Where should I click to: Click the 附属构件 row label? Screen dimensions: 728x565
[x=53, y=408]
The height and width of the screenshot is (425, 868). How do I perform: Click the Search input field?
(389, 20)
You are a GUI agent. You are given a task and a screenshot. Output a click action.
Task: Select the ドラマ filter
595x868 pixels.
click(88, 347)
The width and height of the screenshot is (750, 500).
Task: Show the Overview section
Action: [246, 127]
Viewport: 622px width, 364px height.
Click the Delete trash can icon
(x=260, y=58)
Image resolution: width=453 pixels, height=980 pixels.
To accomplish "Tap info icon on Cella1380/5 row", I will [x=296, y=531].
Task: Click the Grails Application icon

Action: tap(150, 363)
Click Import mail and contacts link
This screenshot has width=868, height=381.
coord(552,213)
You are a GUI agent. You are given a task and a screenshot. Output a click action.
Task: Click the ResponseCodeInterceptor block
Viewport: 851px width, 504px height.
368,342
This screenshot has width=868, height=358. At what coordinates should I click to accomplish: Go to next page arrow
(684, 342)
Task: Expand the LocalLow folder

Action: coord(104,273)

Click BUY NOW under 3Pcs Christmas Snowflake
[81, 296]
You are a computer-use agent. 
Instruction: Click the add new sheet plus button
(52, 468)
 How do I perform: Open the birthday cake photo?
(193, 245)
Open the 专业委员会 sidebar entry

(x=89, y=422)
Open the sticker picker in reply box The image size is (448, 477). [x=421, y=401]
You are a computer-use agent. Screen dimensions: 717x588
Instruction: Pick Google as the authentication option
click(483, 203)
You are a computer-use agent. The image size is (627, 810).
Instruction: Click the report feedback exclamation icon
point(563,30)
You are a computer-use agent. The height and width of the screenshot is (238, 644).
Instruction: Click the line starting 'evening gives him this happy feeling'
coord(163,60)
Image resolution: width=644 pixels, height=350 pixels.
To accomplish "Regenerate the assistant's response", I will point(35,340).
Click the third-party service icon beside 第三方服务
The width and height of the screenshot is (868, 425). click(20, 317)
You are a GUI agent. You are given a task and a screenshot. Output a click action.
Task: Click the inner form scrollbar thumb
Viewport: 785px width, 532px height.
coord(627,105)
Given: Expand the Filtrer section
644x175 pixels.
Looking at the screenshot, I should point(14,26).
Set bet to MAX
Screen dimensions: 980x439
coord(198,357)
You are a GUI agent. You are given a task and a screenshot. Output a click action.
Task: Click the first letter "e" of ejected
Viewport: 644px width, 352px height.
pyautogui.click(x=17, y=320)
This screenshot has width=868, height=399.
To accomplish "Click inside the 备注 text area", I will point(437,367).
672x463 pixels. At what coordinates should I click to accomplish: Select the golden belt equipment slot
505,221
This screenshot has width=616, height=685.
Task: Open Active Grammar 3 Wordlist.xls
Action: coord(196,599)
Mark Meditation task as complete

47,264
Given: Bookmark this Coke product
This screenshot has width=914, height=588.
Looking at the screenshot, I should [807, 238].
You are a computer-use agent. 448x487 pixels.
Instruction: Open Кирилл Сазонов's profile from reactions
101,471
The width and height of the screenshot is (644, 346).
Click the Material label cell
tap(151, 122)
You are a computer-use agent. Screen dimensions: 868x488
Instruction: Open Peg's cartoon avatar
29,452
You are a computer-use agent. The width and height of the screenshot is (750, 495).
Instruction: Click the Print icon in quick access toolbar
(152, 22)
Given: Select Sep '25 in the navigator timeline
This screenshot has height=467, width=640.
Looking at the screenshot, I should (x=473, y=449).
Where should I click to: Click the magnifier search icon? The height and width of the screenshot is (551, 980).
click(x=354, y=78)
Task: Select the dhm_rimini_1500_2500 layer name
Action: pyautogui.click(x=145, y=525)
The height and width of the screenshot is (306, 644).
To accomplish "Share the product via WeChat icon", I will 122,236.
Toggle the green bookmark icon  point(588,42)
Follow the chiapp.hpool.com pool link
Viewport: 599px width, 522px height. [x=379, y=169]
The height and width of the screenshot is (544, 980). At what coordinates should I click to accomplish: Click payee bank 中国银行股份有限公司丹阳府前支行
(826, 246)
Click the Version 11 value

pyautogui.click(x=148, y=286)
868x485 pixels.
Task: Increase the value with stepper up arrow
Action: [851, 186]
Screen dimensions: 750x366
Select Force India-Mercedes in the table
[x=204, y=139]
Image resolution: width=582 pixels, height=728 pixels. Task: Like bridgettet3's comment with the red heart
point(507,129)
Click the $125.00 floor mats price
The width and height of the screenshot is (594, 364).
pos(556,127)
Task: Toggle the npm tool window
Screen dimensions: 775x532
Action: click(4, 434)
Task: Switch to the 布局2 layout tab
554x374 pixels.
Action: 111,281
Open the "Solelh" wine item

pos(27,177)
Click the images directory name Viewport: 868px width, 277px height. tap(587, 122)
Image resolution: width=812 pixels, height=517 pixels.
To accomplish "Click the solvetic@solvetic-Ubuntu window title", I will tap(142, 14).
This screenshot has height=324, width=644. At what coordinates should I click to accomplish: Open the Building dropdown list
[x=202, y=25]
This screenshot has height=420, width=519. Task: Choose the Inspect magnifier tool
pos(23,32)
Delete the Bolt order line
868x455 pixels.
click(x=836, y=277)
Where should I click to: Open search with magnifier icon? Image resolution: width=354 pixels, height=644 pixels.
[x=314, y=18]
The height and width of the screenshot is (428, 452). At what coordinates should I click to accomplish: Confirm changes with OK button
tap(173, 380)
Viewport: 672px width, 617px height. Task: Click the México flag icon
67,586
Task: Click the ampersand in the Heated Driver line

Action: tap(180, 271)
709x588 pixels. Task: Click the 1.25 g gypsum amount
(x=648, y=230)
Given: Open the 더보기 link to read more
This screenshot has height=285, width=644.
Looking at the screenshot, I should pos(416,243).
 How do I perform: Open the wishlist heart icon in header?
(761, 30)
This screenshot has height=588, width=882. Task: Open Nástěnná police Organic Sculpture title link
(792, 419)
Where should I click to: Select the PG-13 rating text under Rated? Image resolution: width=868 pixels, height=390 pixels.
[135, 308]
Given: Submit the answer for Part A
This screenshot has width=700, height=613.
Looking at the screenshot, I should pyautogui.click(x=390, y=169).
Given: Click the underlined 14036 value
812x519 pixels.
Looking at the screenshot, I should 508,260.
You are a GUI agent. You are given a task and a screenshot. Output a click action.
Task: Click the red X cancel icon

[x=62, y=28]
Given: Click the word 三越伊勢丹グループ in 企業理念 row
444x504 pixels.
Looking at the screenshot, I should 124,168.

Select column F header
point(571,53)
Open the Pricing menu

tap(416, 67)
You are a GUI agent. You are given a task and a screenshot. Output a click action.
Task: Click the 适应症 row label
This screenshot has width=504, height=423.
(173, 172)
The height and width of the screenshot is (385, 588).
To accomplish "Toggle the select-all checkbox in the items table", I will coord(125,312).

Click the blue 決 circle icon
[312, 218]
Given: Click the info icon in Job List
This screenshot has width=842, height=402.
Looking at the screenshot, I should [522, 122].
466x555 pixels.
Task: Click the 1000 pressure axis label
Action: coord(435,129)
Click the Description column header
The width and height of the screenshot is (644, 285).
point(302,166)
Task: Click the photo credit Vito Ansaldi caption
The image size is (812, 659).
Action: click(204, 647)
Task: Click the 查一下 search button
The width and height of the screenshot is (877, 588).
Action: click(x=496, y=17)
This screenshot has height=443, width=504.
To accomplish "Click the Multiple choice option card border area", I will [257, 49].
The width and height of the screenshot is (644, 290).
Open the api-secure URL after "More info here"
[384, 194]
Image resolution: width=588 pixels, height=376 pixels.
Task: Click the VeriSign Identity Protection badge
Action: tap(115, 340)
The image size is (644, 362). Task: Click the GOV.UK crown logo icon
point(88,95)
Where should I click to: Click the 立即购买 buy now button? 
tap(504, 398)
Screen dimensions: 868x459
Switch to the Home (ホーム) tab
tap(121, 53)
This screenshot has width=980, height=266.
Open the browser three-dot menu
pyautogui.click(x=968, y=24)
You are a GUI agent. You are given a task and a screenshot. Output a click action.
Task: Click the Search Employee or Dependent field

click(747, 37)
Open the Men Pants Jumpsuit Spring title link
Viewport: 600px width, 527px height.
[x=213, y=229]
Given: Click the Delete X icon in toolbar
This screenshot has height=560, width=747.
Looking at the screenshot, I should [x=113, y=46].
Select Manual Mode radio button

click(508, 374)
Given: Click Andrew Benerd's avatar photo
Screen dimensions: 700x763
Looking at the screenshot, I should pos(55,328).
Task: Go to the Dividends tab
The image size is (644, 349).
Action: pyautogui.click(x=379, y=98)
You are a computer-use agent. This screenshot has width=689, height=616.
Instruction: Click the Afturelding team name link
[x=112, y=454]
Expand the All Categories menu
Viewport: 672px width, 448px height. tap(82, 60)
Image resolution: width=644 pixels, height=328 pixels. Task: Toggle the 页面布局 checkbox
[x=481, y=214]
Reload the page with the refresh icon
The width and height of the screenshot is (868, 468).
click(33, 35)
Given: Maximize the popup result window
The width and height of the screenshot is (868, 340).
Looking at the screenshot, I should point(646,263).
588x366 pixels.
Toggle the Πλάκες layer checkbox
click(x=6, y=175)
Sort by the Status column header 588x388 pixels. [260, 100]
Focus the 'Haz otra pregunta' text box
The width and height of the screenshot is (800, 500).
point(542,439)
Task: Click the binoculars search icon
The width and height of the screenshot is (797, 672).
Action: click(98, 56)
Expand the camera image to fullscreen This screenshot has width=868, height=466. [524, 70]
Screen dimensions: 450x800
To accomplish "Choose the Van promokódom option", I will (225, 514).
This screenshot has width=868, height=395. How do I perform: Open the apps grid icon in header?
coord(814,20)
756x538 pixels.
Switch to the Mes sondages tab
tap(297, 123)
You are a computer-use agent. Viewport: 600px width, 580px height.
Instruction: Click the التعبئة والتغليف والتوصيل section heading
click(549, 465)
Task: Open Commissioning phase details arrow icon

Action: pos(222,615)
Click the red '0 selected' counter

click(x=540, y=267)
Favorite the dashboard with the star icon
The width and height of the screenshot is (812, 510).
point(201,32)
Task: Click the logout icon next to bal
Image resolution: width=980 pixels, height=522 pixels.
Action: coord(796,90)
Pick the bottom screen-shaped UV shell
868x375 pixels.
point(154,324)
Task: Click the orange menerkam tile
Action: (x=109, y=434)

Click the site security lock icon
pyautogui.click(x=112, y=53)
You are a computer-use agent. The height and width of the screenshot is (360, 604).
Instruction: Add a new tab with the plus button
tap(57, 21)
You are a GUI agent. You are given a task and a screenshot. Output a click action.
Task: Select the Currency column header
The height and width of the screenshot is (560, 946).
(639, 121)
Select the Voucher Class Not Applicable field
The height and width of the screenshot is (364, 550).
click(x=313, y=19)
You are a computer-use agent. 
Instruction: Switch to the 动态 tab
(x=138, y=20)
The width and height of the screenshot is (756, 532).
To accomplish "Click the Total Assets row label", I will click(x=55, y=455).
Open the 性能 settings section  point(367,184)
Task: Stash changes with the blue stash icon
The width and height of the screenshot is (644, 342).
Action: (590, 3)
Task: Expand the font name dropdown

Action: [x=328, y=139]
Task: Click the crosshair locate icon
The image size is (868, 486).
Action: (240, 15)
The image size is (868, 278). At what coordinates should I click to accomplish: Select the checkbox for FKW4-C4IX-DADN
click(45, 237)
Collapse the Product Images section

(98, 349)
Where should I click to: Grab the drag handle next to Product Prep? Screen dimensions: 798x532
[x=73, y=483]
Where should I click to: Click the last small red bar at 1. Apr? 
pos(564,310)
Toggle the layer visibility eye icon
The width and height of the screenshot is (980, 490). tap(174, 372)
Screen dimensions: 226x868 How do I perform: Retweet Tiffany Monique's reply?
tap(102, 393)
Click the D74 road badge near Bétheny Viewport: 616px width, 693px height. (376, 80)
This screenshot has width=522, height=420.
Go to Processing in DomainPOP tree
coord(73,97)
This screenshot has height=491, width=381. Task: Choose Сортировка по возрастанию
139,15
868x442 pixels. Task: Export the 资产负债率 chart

TASK TO COMPLETE: Once the lines containing "area" in the data above are counted, give the total by itself.

TASK ANSWER: 2